Describing the proposed change to the Constitution as both “incoherent”, “lazy”, and at attempt at “virtue-signalling” in place of ‘taking action that actually changes things for the better,’ she said that “in reality, Article 41.2 is “a bulwark against neoliberal values which characterise this coalition, whereby all that matters is GDP and the meta economy.”
“Mothering and the running households is done by women and this is explicitly and remarkably recognised for its benefit to all of society under A.14.2.” she said adding that “according to neoliberal economics” these things “hold no value and therefore must be erased.”
She described the ‘neo-liberal’ worldview as seeing mothering as “ disposable, replaceable and worthless because it doesn’t contribute to GDP” saying that it is “downgraded to parent or carer 1 or 2.
”In addition, the contribution of women to society is erased.” she said.
Turning her attention back to the government of Ireland, de Brún warned voters not to forget that it was them who “tried to delete the word “woman” from maternity protection legislation aggressively, retroactively and covertly.”
She says the government “would have gotten away with it too had not the amendments hidden in the depths of the Work Life balance and Miscellaneous Provisions Bill been spotted by us and inspired our successful campaign These Words Belong To Us forcing a climbdown.”
“We are fighting an ongoing battle with this government to protect our rights and our words. We view this referendum as a narcissistic assault on the foundational legal text of this State and a grave insult to womankind in Ireland.” she said
de Brún warned “We cannot let this vacuous yet authoritarian strain of governance which has infected the anglosphere remove the words woman and home from 41.2 or the explicit recognition of the contribution of women.”
Slamming the decision to hold the referendum in the first place de Brún said it was “an outrageous act of vandalism to our founding document to tamper with it in this fashion,”:
“How dare they.” she said adding that the government had no need to “prove their woke credentials anymore,”

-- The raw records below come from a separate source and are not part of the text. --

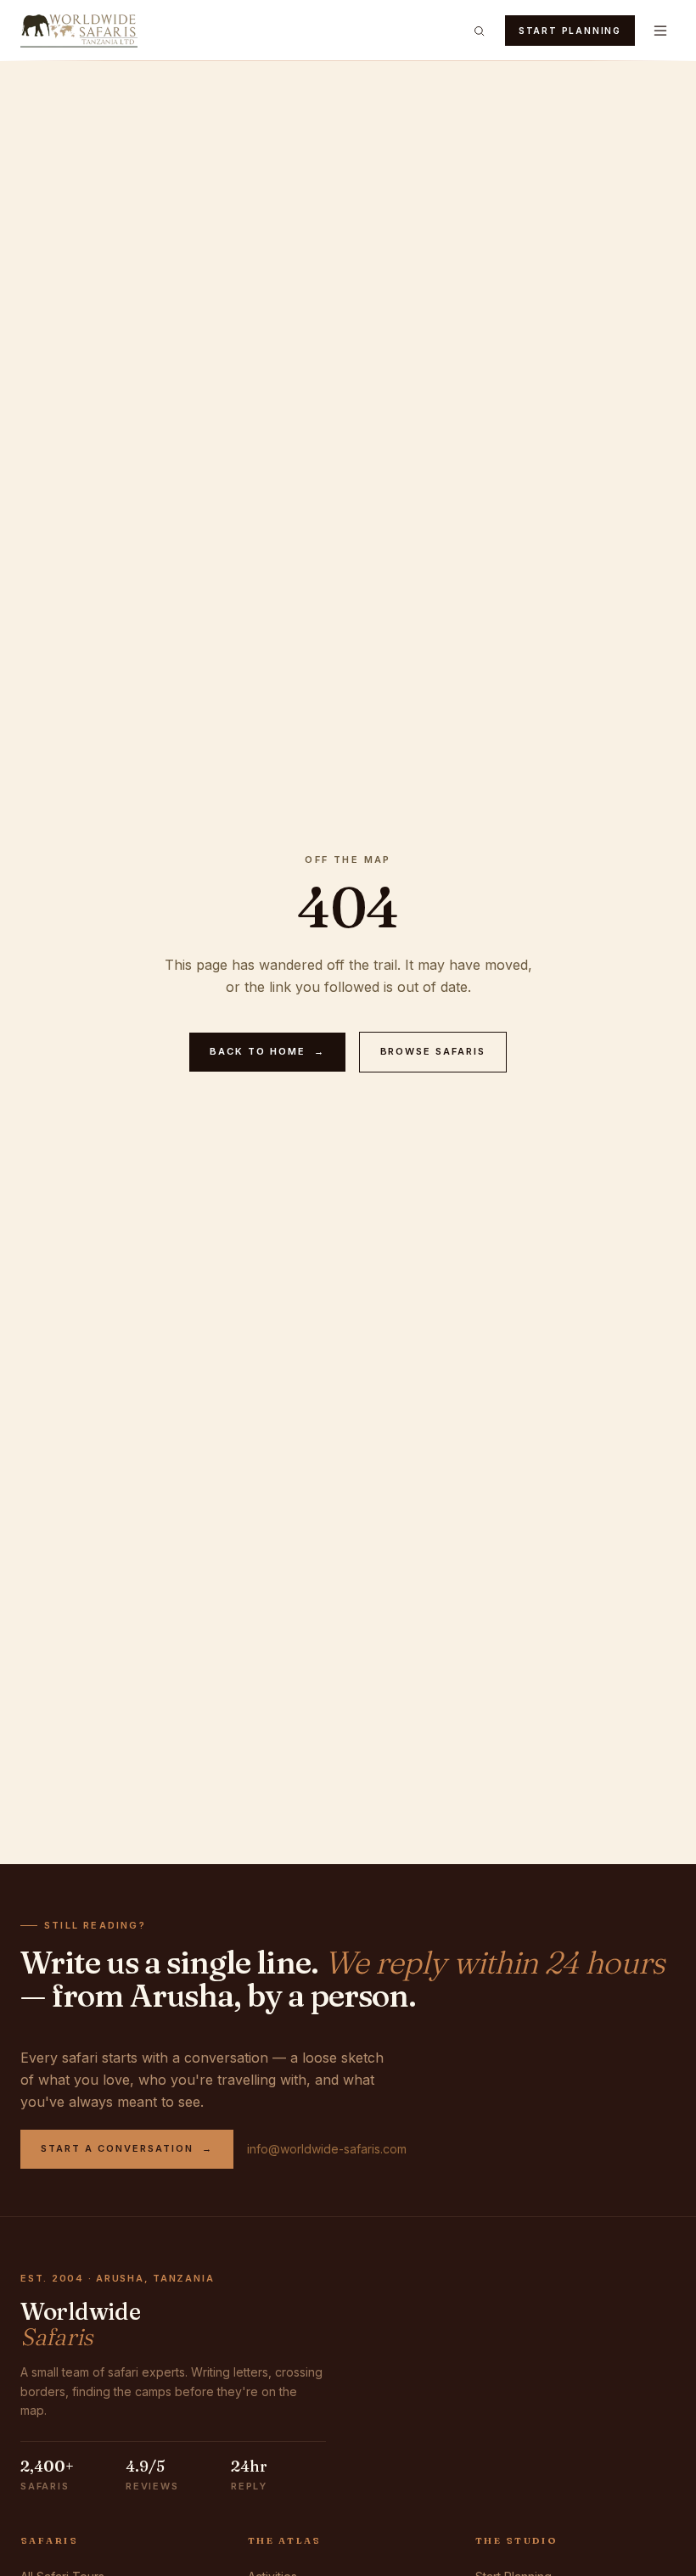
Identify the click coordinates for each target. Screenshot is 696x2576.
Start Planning (570, 30)
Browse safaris (433, 1051)
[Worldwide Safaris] (79, 31)
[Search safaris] (479, 30)
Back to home (267, 1051)
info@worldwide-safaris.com (327, 2149)
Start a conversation (127, 2148)
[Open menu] (660, 30)
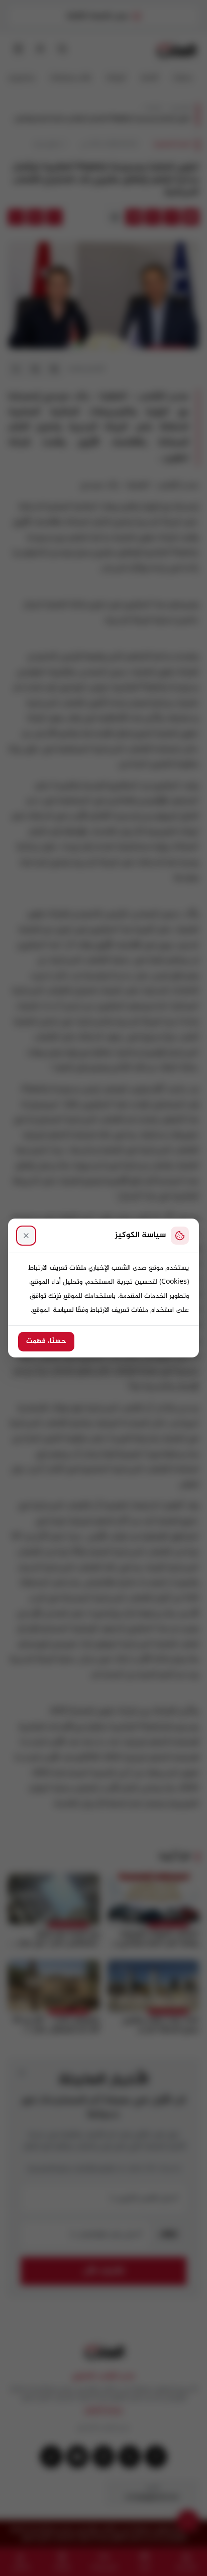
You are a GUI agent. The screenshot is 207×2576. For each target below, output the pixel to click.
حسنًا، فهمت (46, 1341)
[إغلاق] (26, 1236)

Turning back to the electorate she said, “The people will have their say on March 8 and they will view this ballot as a means to dissent. So many policies have been forced onto the people in the last decade. Now the same zealots are coming for the one clause in our founding legal text that refers to woman or home.”
de Brún expressed her hope that the public will “use their vote to let the government know loud and clear how they feel about the wider issue of hard-left policy being forced onto the citizens without mandate.”
She mused at the timing of the referendum saying it was “curious”
The barrister said it was “interesting” to her that” just as a case is about to come to Court in a leapfrog appeal from the High Court to the Supreme Court that the government might appear to be in a race against the clock to excise the very article that the applicant, a woman who cares for her adult Down Syndrome son might successfully rely upon.”